Dataset entries
-=-=-=-=-
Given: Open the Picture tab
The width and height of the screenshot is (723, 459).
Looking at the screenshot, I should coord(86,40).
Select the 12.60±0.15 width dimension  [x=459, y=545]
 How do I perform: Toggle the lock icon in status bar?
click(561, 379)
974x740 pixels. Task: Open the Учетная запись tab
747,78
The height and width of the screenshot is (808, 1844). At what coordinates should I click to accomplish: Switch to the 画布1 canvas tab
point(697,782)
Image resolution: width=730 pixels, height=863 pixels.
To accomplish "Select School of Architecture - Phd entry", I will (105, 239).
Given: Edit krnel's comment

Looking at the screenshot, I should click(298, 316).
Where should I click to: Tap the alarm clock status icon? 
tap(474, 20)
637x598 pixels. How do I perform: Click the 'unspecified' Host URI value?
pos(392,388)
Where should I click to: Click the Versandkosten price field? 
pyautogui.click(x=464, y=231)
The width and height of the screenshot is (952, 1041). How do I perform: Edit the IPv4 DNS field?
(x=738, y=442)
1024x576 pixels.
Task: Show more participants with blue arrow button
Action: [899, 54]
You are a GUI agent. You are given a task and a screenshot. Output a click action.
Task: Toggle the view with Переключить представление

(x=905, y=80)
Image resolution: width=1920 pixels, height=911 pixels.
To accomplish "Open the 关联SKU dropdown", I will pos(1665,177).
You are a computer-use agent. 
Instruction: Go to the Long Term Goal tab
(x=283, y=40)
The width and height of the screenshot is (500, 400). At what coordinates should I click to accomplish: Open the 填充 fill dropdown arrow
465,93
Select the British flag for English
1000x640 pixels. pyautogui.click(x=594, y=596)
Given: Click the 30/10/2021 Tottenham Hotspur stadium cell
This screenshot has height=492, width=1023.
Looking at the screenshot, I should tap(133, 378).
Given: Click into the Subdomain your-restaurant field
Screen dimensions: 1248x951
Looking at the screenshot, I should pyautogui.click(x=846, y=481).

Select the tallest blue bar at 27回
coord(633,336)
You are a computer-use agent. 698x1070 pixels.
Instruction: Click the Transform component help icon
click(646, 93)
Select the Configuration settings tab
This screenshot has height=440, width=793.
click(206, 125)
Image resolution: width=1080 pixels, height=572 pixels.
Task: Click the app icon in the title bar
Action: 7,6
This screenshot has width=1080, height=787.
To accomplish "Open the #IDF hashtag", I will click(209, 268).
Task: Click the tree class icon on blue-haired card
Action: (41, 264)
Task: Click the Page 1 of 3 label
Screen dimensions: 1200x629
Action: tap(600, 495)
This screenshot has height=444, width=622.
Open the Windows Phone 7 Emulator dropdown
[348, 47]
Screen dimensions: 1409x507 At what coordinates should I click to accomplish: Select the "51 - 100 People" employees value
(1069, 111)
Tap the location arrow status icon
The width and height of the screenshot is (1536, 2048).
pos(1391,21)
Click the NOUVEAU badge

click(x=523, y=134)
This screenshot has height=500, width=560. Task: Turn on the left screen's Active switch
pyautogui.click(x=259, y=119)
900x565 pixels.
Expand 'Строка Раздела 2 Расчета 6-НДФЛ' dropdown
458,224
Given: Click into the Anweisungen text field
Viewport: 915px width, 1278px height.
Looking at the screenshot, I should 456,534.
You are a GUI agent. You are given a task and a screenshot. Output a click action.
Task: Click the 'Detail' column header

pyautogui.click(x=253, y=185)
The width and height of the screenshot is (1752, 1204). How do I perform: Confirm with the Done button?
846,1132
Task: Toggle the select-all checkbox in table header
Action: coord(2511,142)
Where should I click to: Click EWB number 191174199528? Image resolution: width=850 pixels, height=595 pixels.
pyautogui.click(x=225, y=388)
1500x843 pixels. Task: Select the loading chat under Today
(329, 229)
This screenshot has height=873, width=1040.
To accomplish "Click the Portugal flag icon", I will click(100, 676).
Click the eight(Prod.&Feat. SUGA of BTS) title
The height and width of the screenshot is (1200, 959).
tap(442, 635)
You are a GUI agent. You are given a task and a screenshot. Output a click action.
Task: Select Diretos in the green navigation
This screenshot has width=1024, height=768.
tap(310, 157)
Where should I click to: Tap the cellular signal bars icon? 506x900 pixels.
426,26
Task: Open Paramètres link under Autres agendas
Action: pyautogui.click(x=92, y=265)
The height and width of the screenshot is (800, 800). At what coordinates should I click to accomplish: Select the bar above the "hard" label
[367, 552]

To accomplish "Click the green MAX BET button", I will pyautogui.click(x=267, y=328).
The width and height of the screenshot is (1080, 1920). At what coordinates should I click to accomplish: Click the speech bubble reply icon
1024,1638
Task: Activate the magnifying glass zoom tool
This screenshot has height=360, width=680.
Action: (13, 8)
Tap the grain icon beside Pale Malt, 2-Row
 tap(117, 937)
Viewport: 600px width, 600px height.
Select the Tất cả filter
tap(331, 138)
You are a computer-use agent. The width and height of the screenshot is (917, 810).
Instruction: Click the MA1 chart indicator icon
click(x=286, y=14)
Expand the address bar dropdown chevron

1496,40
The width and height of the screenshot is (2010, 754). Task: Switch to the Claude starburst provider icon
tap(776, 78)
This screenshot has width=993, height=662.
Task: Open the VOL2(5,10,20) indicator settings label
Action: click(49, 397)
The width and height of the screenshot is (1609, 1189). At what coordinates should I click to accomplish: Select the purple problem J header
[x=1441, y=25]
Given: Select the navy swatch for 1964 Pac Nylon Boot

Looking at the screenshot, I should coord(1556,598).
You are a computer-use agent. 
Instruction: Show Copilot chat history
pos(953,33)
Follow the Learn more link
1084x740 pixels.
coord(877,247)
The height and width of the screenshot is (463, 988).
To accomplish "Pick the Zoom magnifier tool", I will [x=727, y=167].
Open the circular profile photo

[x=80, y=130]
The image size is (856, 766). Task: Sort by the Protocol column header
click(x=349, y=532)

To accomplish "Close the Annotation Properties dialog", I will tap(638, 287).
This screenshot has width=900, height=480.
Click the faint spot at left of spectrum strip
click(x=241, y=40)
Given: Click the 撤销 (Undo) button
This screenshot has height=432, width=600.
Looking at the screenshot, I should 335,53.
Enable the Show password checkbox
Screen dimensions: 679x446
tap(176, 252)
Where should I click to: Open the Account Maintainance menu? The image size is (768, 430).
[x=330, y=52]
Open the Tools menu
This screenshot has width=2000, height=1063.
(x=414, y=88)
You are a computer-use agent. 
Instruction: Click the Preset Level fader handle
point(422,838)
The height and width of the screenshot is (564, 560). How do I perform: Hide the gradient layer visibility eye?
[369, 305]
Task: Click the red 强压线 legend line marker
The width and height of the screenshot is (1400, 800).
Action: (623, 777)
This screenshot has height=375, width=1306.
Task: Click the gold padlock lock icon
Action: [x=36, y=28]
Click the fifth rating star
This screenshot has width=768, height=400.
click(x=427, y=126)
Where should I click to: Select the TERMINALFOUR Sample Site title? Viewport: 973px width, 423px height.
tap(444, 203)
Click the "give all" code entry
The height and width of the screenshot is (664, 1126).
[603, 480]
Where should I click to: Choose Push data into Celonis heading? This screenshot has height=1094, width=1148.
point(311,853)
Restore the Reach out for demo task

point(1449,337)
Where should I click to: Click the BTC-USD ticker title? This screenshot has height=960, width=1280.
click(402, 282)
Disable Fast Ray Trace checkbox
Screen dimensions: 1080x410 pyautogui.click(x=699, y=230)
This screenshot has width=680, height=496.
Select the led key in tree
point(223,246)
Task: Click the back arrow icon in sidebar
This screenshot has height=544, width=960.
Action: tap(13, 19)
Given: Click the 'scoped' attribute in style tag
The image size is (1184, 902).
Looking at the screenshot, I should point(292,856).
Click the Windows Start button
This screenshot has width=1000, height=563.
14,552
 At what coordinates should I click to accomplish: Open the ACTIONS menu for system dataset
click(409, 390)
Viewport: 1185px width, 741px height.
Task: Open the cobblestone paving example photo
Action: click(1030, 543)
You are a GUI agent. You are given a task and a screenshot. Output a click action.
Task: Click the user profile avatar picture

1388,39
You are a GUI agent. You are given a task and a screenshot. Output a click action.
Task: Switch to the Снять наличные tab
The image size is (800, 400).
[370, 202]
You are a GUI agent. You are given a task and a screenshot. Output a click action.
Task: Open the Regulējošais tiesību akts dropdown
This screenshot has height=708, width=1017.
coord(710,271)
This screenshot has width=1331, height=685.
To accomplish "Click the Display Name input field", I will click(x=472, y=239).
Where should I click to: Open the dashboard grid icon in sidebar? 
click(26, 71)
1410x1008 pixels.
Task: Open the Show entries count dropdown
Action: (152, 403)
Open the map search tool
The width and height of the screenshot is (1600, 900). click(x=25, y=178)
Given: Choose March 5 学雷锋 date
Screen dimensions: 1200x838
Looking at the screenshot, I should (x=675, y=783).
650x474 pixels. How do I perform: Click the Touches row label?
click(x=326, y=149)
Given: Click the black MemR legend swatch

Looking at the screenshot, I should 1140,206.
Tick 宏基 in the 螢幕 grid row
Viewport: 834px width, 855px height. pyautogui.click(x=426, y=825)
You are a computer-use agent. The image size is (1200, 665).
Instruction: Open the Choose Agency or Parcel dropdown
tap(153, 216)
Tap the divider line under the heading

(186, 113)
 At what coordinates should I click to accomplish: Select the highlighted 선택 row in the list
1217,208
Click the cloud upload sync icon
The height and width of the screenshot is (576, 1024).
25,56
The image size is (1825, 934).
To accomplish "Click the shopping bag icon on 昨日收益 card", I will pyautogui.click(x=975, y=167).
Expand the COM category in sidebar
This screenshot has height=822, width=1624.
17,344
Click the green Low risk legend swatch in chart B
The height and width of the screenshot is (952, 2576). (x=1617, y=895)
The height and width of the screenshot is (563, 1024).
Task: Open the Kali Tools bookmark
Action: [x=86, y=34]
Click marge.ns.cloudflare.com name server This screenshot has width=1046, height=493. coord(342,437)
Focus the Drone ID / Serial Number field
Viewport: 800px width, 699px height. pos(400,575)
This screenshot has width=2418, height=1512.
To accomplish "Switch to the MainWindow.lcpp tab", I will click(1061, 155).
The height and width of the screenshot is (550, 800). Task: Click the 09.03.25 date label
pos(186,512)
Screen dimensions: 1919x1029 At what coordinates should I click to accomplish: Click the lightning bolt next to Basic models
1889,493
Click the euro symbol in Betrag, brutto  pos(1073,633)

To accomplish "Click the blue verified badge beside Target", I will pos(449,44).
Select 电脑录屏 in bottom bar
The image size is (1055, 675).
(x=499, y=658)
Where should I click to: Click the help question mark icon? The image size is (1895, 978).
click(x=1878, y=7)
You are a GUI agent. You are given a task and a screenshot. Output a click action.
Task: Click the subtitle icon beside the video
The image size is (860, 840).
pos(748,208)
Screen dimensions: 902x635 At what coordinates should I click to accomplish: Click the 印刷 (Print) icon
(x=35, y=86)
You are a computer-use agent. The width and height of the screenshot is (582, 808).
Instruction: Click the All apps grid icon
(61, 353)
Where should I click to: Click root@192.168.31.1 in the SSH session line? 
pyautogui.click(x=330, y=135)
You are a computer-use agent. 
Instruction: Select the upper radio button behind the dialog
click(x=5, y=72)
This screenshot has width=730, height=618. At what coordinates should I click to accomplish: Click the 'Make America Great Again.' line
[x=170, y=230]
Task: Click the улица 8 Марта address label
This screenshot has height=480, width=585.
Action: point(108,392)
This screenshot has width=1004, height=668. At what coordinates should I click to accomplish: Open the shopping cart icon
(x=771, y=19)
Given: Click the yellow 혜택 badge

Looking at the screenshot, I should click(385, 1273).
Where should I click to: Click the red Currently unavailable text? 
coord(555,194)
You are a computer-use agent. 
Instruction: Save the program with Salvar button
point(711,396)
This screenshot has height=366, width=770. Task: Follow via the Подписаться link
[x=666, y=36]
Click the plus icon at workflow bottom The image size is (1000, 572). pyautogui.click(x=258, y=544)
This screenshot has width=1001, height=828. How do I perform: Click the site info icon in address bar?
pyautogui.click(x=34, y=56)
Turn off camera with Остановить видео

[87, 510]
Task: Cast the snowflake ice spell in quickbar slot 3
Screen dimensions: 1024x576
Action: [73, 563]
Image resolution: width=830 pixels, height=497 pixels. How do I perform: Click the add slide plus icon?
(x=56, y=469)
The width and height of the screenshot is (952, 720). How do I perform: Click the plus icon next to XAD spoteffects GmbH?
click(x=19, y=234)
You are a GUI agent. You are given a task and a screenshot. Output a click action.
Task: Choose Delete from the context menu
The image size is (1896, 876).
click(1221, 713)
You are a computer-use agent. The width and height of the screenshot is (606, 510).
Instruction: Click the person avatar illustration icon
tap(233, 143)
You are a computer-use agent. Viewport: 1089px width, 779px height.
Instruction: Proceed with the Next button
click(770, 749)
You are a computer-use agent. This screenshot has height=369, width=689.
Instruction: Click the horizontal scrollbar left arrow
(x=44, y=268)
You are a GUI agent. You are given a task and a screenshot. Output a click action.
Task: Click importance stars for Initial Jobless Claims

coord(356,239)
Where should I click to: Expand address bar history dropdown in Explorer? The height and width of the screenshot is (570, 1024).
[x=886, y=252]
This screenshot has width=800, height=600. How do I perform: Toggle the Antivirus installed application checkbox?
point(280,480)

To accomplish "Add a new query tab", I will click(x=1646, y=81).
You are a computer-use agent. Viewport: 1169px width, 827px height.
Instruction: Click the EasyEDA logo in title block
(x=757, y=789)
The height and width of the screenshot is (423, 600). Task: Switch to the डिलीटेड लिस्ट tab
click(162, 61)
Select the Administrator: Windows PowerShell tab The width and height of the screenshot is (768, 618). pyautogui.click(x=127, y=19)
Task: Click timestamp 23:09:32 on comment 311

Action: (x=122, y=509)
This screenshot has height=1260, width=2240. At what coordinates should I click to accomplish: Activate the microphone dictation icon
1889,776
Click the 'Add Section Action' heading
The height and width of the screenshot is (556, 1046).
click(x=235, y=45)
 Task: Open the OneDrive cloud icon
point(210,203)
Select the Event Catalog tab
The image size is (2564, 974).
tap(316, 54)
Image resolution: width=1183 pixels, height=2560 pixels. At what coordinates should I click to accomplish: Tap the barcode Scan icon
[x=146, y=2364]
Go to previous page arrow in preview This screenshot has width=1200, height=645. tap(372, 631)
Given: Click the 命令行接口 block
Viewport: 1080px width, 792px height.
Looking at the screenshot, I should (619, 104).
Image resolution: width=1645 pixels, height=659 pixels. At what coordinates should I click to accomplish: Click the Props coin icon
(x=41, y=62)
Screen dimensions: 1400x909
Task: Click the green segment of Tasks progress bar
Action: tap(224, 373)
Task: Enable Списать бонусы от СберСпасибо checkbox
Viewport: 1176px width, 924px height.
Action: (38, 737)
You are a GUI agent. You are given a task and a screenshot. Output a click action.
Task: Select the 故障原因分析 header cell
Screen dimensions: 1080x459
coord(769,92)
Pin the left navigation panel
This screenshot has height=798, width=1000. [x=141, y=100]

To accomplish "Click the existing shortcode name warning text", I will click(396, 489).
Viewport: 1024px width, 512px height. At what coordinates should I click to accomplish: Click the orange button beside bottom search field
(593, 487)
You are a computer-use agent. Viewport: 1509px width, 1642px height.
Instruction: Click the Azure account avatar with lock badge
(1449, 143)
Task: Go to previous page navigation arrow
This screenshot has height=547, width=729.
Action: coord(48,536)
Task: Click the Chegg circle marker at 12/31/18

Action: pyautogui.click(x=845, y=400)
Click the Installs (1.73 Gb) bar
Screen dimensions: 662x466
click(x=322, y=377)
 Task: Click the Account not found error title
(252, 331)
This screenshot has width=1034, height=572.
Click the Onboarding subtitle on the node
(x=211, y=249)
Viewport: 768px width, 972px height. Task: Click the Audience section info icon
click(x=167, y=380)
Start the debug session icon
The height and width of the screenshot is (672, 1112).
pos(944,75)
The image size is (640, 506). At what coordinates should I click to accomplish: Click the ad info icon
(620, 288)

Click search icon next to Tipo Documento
-=-=-=-=-
- Work item: Display each line of the data where "entry" occurs.

- Result of this task:
To accomplish "Select School of Architecture - Phd entry", I will (105, 239).
Click the "give all" code entry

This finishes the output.